Comment vous êtes-vous retrouvées à animer une émission ensemble ?
Claudette : Au début de ma carrière, j’étais styliste culinaire et je collaborais à une émission de Suzanne Lévesque à la radio, ainsi qu’à des émissions de télé : Les recettes de Juliette [Huot] à Radio-Canada, Les trouvailles de Clémence [DesRochers]… Marie-Josée, ma grande ado, était mon assistante pour cette émission.
Marie-Josée : Oui ! Je coupais des carottes. [rires] Plus tard, j’ai fait un bac en éducation physique ; j’ai toujours eu un intérêt pour la santé. J’ai suivi tous les cours de nutrition que j’ai pu à l’université… À un moment donné, à l’époque où j’animais Samedi magazine à TVA et où j’étais chroniqueuse télé, on s’est retrouvées autour de la table en famille, ma mère et moi, et on s’est dit : « On ferait un mosus de bon show ensemble. » Et comme par hasard, la chaîne nous a offert une émission de cuisine, trouvant qu’on avait une belle complicité.
C. : Sur le coup, on n’a pas réalisé la portée que ça allait avoir ; on faisait juste en parler, comme ça, pour le plaisir…
M.-J. : Tellement que lorsque l’offre est arrivée, ça nous a ébranlées… On y a longuement réfléchi, parce qu’on avait une bonne relation mère-fille, et travailler ensemble, c’est une autre dynamique.
C. : On se disait que la cuisine, c’est quelque chose de trop joyeux, de trop amusant pour prendre le risque de se stresser dans ce qu’on aimait le plus faire ensemble.
M.-J. : Mais après mûre réflexion, on a plongé… et on ne l’a jamais regretté !
Comment étiez-vous perçues à l’époque, selon vous ?
M.-J. : On a senti que les gens nous ont aimées spontanément. En toute humilité, on battait tous les records, tous magazines confondus.

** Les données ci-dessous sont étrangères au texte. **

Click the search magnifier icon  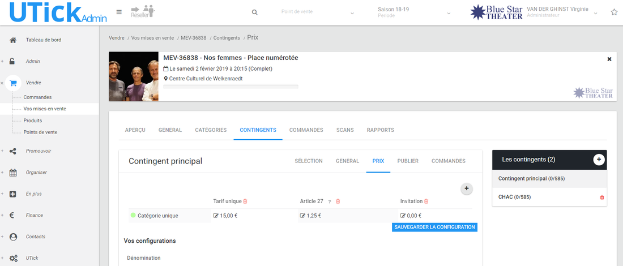[x=255, y=12]
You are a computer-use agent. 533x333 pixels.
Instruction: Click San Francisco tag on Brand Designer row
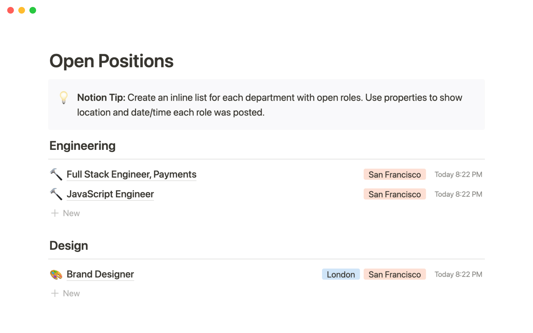(394, 274)
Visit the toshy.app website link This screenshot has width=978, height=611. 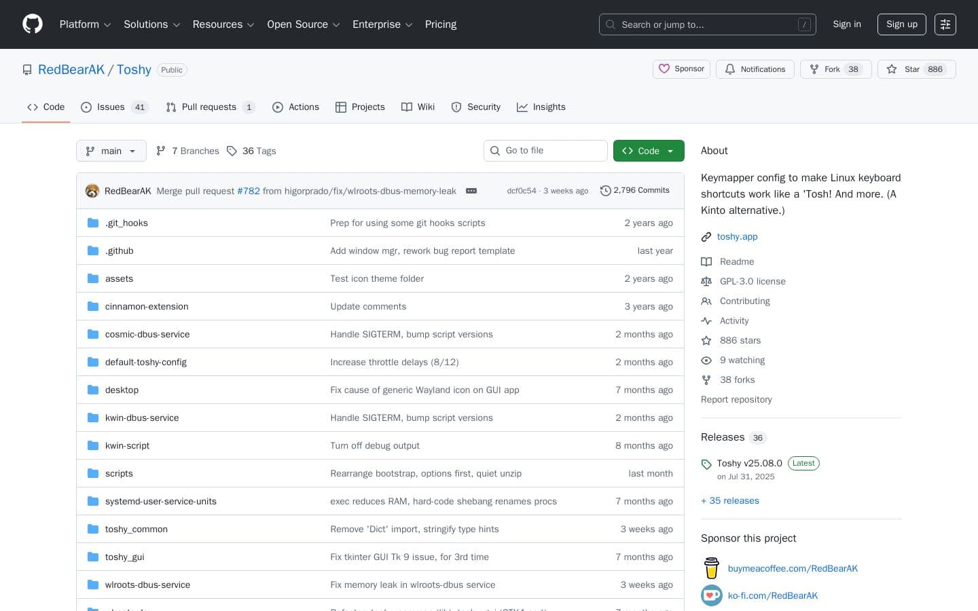pyautogui.click(x=737, y=236)
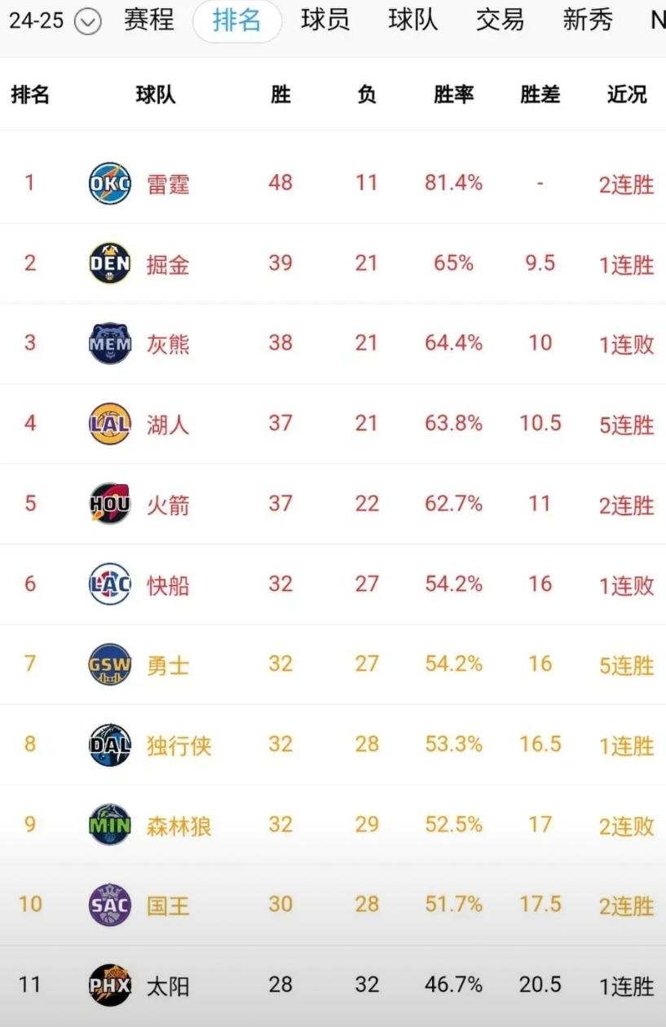This screenshot has width=666, height=1027.
Task: Open the Phoenix Suns PHX logo
Action: click(x=110, y=985)
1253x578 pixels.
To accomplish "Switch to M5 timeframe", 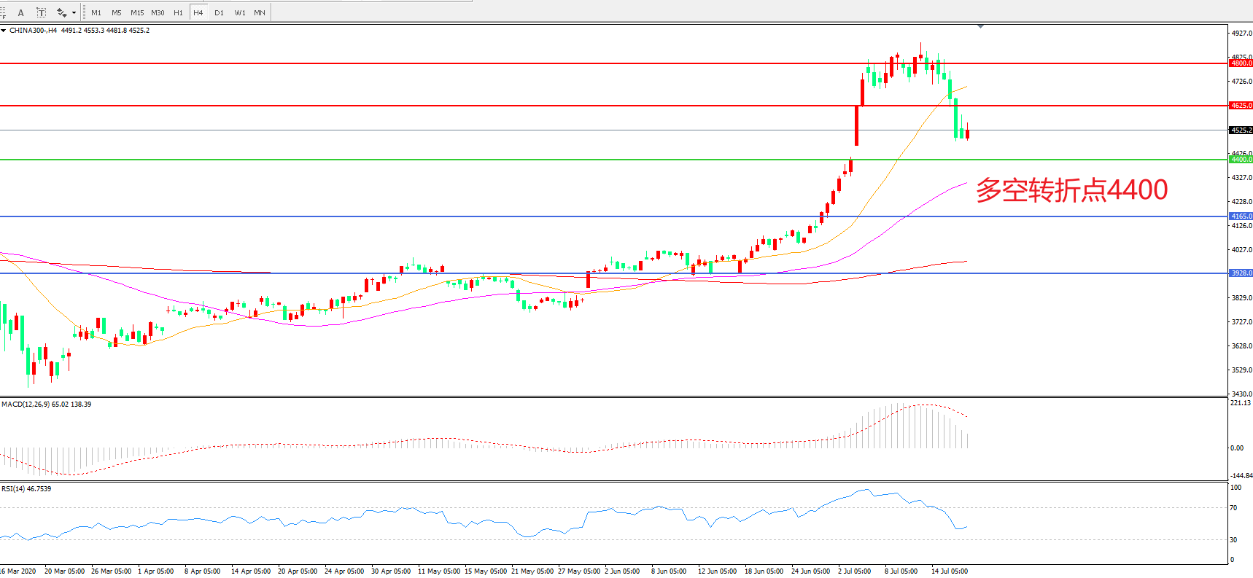I will [117, 12].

Les épiceries de partout manquaient de boîtiers de fiches recettes…
C. : Écoute, les bouchers nous disaient : « Avertissez-nous avant de faire vos recettes ! » Quand on décidait de cuisiner des côtes levées à l’émission, le lendemain, tout le monde voulait en faire.

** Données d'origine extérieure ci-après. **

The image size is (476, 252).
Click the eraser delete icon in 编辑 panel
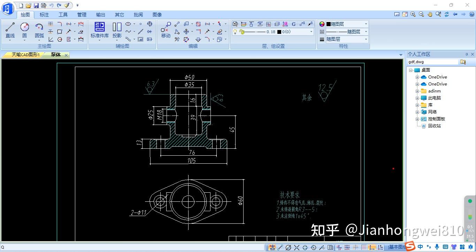click(220, 31)
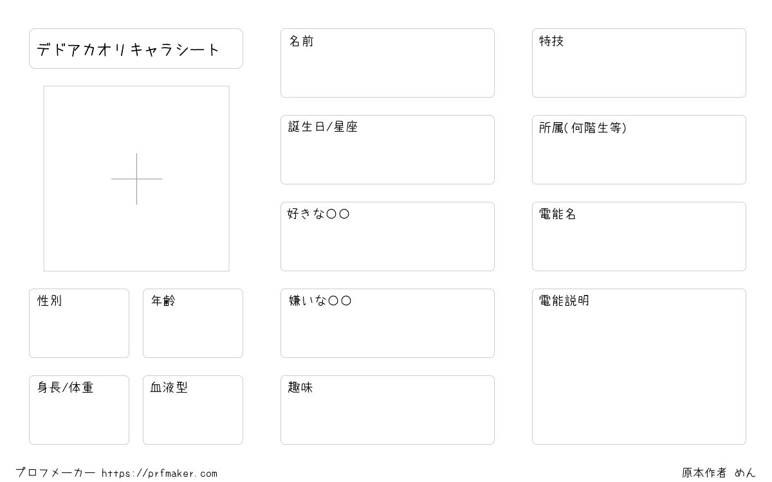Click the 原本作者 めん credit

pos(719,473)
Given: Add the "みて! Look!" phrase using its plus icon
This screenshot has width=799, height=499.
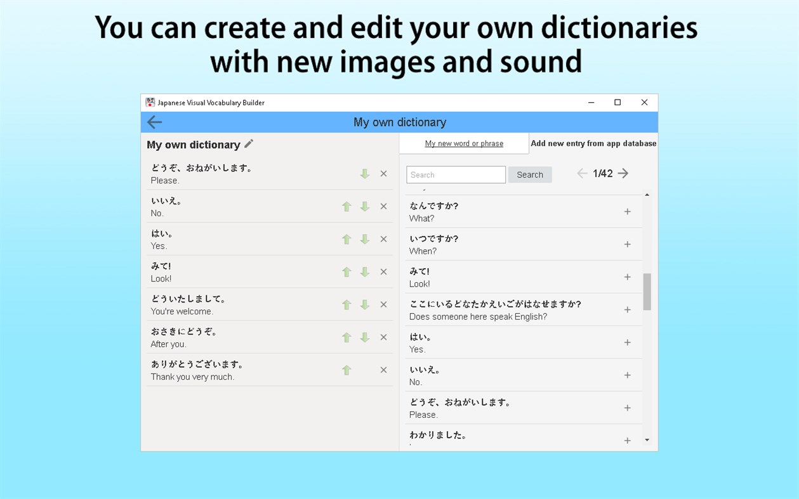Looking at the screenshot, I should (627, 276).
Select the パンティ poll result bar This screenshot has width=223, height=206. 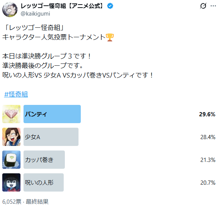coord(52,114)
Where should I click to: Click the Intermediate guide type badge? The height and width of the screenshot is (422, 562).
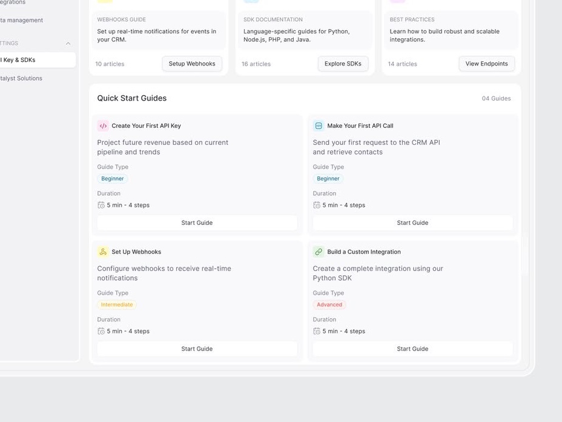(117, 304)
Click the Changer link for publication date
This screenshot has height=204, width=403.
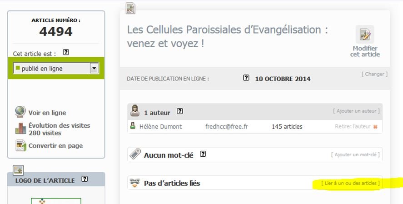coord(374,74)
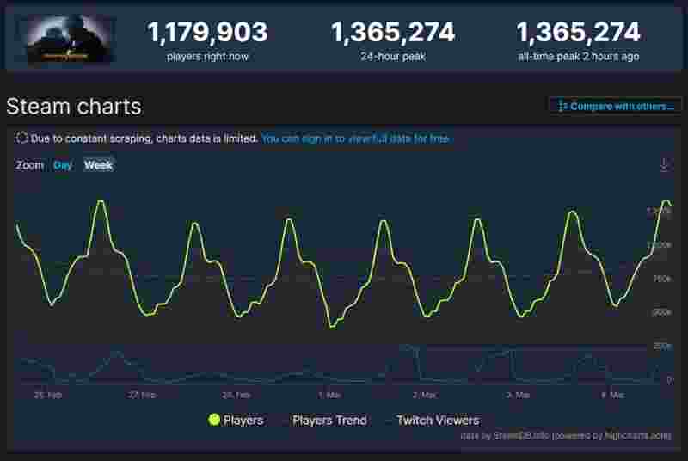Click the chart download export icon

coord(664,164)
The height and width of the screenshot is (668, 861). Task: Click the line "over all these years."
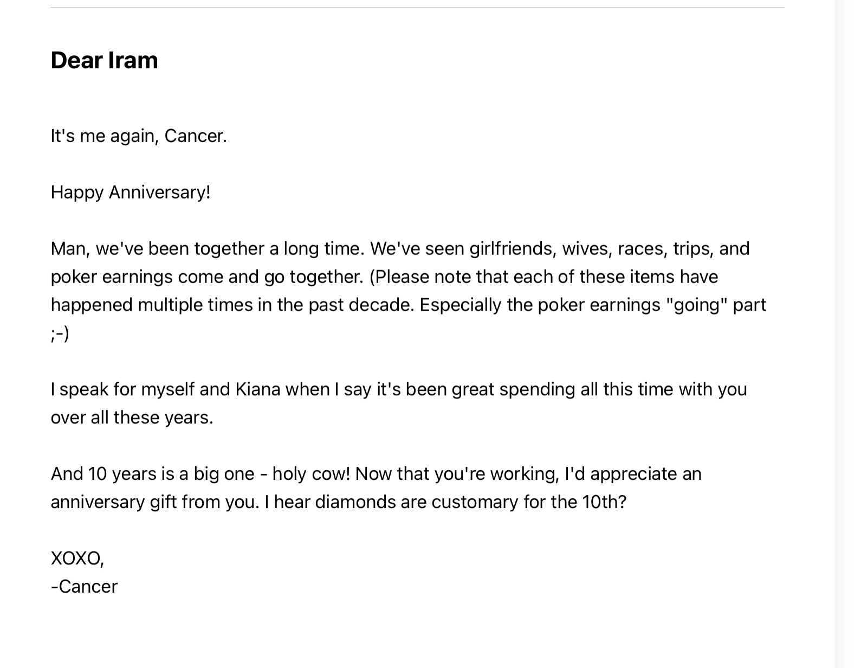tap(132, 418)
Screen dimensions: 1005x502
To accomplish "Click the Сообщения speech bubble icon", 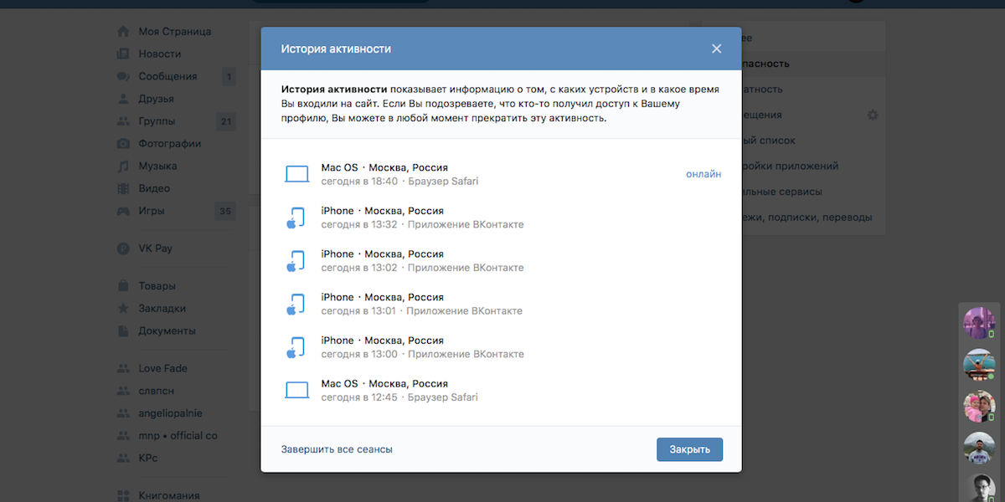I will [x=123, y=76].
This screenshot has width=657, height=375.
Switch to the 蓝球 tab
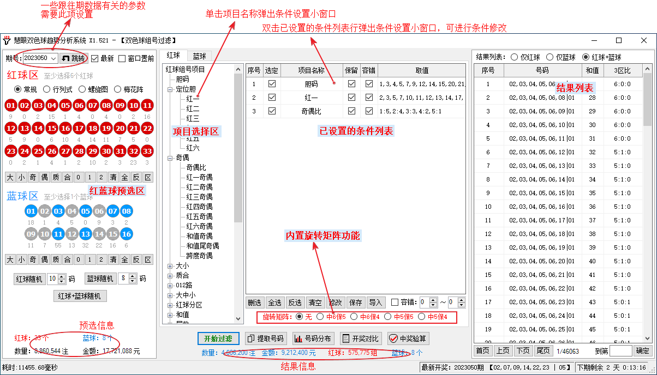tap(199, 56)
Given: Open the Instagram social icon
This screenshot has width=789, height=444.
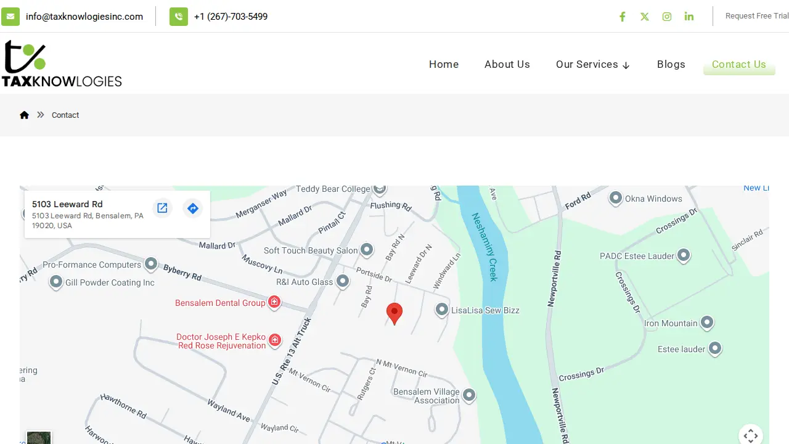Looking at the screenshot, I should pos(667,17).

M.-J. : Question d’époque… C’était un lien direct, dans le moment présent, avec le public.
C. : Moi, je m’imaginais qu’on entrait directement dans la cuisine des gens. Et s’il y a une place remplie de chaleur et de vie, un endroit où les enfants sont présents, c’est bien là : c’est le cœur de la maison. Dans le fond, Marie, notre vie faisait partie de la leur…
Que sentiez-vous que vous apportiez aux femmes ?

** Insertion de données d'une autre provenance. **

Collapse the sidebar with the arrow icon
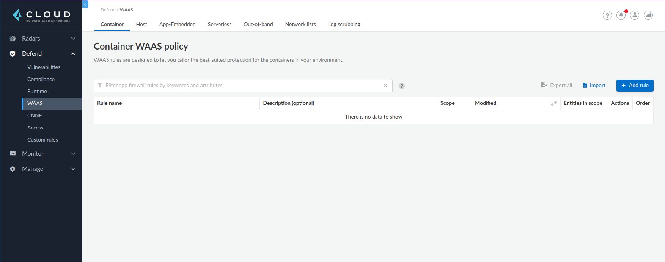The height and width of the screenshot is (262, 665). [x=85, y=4]
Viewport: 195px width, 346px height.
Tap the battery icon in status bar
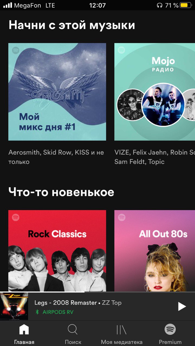(186, 5)
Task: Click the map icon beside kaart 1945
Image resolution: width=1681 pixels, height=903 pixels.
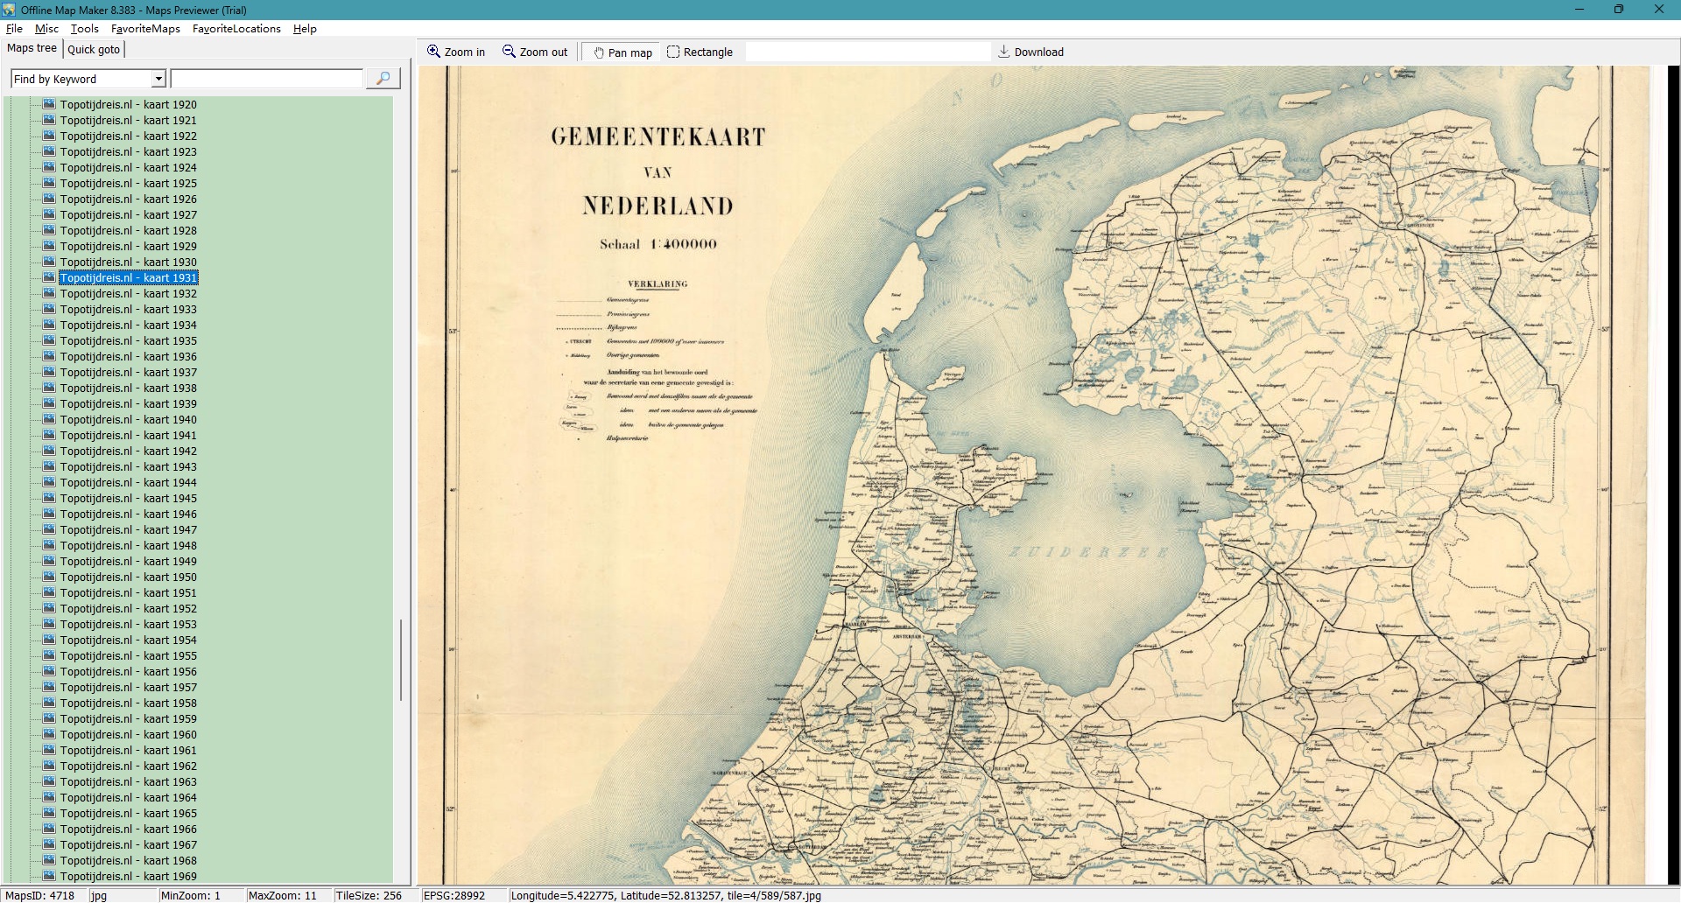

M.-J. : La liberté et la démocratisation de la cuisine. On a fait partie d’un cheminement, d’un processus alimentaire ; c’est l’époque où la cuisine a explosé.
C. : On découvrait tout en même temps qu’elles, et on n’avait pas peur de le dire. On le montrait à l’écran.
M.-J. : Le vinaigre balsamique, le cari, le feta, le lait de coco… au Québec, on commençait à s’ouvrir à la cuisine du monde. Par exemple, à l’émission, on s’est dit fini, les herbes sèches dans les recettes ; place aux herbes fraîches ! Si on veut qu’elles soient offertes en épicerie, il faut les utiliser devant la caméra. Alors, on avait toujours un bouquet de basilic frais sur le comptoir, bien visible à l’écran. On visitait les cultivateurs…
C. : Les marchés, Marie ! L’été, on ne peut pas se permettre d’acheter ailleurs que dans les marchés !
Quels sont vos modèles féminins ?
C. : Ma mère, bien sûr ; c’était une femme tellement évoluée pour son temps ! Sinon, j’ai eu la chance de travailler avec des femmes que j’ai admirées : Jehane Benoît, Clémence DesRochers, Suzanne Lévesque, Josée di Stasio [qui était à l’époque au cœur de l’équipe de Bon appétit]… Puis Marie-Josée Taillefer, évidemment. [rires]
M.-J. : Nos modèles ne sont jamais bien loin ! De mon côté, je ne peux évidemment pas passer à côté de ma propre mère, qui a été une des premières stylistes culinaires du Québec. Elle a presque inventé la profession… Je revenais de l’école et je trouvais 10 dindes cuites dans des chaudrons, ou 50 tartes — ce ne sont pas des blagues, là ! — réparties un peu partout dans la maison, prêtes à être photographiées, avec des papiers « Ne touchez pas ! » Mais, au-delà de ça, je dirais que ma mère est bonne dans l’ombre comme dans la lumière. Encore aujourd’hui, on a le goût d’être avec elle, d’avoir son opinion… Les gens s’arrachent ma mère !
Aujourd’hui, comment percevez-vous la place des femmes en cuisine ?
M.-J. : Elles sont encore omniprésentes ! On trouve beaucoup de femmes derrière les hommes chefs, mais peu l’inverse. Pourtant, il y a des femmes extraordinaires dans ce domaine : pensons à Anne Desjardins…
C. : Ah, mon Dieu, tellement !
M.-J. : … qui a eu son restaurant pendant 34 ans tout en ayant une famille ; à Helena Loureiro ; à Colombe St-Pierre ; à Marie-Fleur St-Pierre ; à Marie-Chantal Lepage.